Week 2 · The Layers · by Shivali & Girish
Day 9 of 21
Backend, where the real work happens
AI asks: Where should this logic run?
The honest version of this question is "should this happen on the user's device, or on a server somewhere?" Day 3 gave you the vocabulary for the two options. Day 9 is when you learn how to actually decide.
What "backend" actually means
The backend is the work that happens out of sight, on a computer somewhere else, in response to requests from the frontend.
The reason backends exist is that there are at least three things you cannot do well on a user's device.
First, store things permanently and share them across users. Your phone can store your photos, but it cannot store everyone's photos and let you all see each other's. That requires a shared remote place, which is the backend's job.
Second, keep secrets. Anything that runs on a user's device can be inspected by that user. If you put your API key for OpenAI in the frontend, someone will find it and run up your bill. Secrets live in the backend.

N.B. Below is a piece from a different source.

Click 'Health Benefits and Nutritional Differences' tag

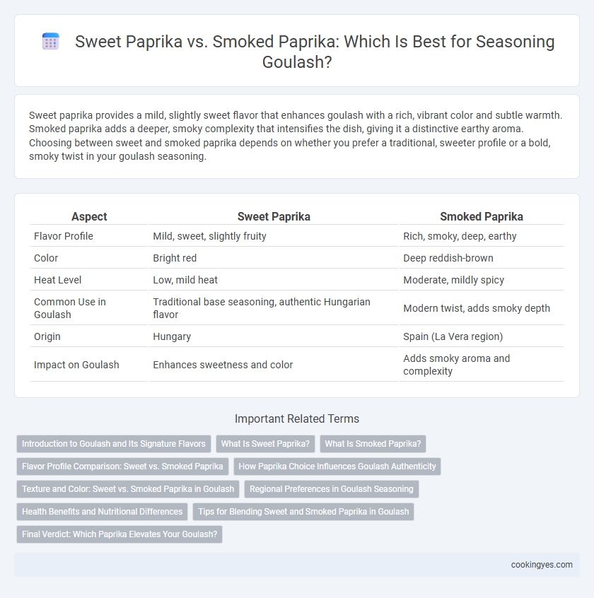(x=103, y=512)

Third, do heavy lifting. Tasks that require a lot of memory, a lot of computation, or a specific kind of hardware (a GPU, for example) usually do not fit on a phone. They run on a server.
If the thing you are building does not need any of these three (a calculator, a metronome, a journaling app that stores only on the device), you may not need a backend at all. Day 16 will come back to this with a decision tree.
Image slot
Suggested meme: the classic iceberg meme. Tiny tip above water labeled 'the button you clicked'. Massive underwater portion labeled 'everything that happened when you clicked it (auth check, rate limit check, database read, business logic, database write, queueing a notification, logging the event, returning a response)'. Save as public/lessons/day-09-meme.png and add src='/lessons/day-09-meme.png'.

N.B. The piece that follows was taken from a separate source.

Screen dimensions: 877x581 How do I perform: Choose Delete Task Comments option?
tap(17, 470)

What is actually inside a backend
If you crack one open, a typical backend has four kinds of things in it.
- Endpoints. The specific doors at the server that frontend requests are allowed to knock on. (Day 10.)
- Business logic. The actual rules of your product. "A user can only like a photo once," "a free user can send up to ten messages a day," "an admin can see everyone's data." Most of the meaningful intellectual property in a software product lives here.

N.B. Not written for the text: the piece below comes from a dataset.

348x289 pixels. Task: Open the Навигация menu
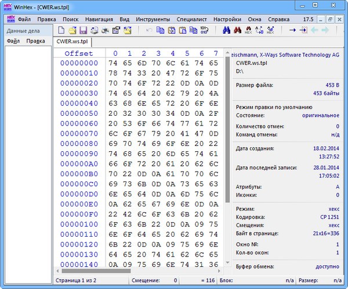point(99,19)
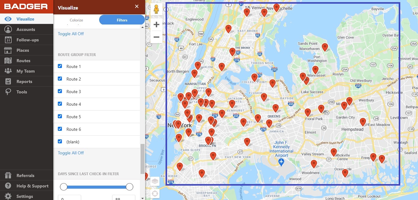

- Database calls. Reads and writes to wherever your data lives. (Day 11.)
- Calls to other services. Sending an email through Resend or SendGrid, charging a card through Stripe, getting a model response from OpenAI or Anthropic. The backend orchestrates all of this on behalf of the frontend.
You will not write these yourself. You will need to know they are there, so that when AI tools name them, you know what they are pointing at.
How to answer the "where should this logic run" question
Three quick tests, in this order.
Does it need a secret? If yes, it has to run on the backend. No exceptions.
Does it need to be shared across users? If yes, it has to run on the backend, otherwise each user only sees their own version of the world.
Does it need a lot of computation, or a specific kind of hardware? If yes, backend.
If you answered no to all three, the thing can run on the frontend, and you should consider doing that, because frontend-only things are simpler to ship and cheaper to operate.
A surprising number of useful tools are entirely frontend. A pomodoro timer, a unit converter, a quick text editor. If your idea is one of those, you have just saved yourself most of Week 2.
A vocabulary sweep
- API. The set of doors (endpoints) the backend exposes to the frontend. The "interface" in "Application Programming Interface" is literally a list of doors. (Day 10.)
- Server-side rendering (SSR). When the server prepares the actual HTML before sending it, instead of letting the user's device assemble it. Good for speed and SEO, more complex than letting the frontend render.
- Microservice. A backend split into many small backends, each responsible for one thing. Useful at large scale, overkill for almost everything else.
- Monolith. A backend that is all one big program. Less fashionable than it used to be, still the right answer for most early-stage builds.
- Cron job. A piece of backend code that runs on a schedule rather than in response to a request. ("Every night at 2 a.m., send the daily digest email.")
Forward references
Day 10 zooms in on APIs, which is the contract between frontend and backend. Day 11 covers the database, which is where most backend code spends most of its time. Day 12 is the question that broke the scientist from the founding essay: where does the backend itself actually run?
Day 9 wrap
The thing you can now say plainly. The backend is the work that happens out of sight, on a server somewhere, in response to requests from the frontend. It exists because there are at least three things (storage, secrets, heavy work) that cannot live on the user's device.
The thing you can now do. When AI asks "where should this logic run," apply the three tests in order (secret, shared, heavy) and answer with confidence.
The guardrail to remember. If your thing does not need any of the three, you might not need a backend at all, and resisting the urge to build one anyway will save you weeks.
See you on Day 10, where we look at the contract between the two sides.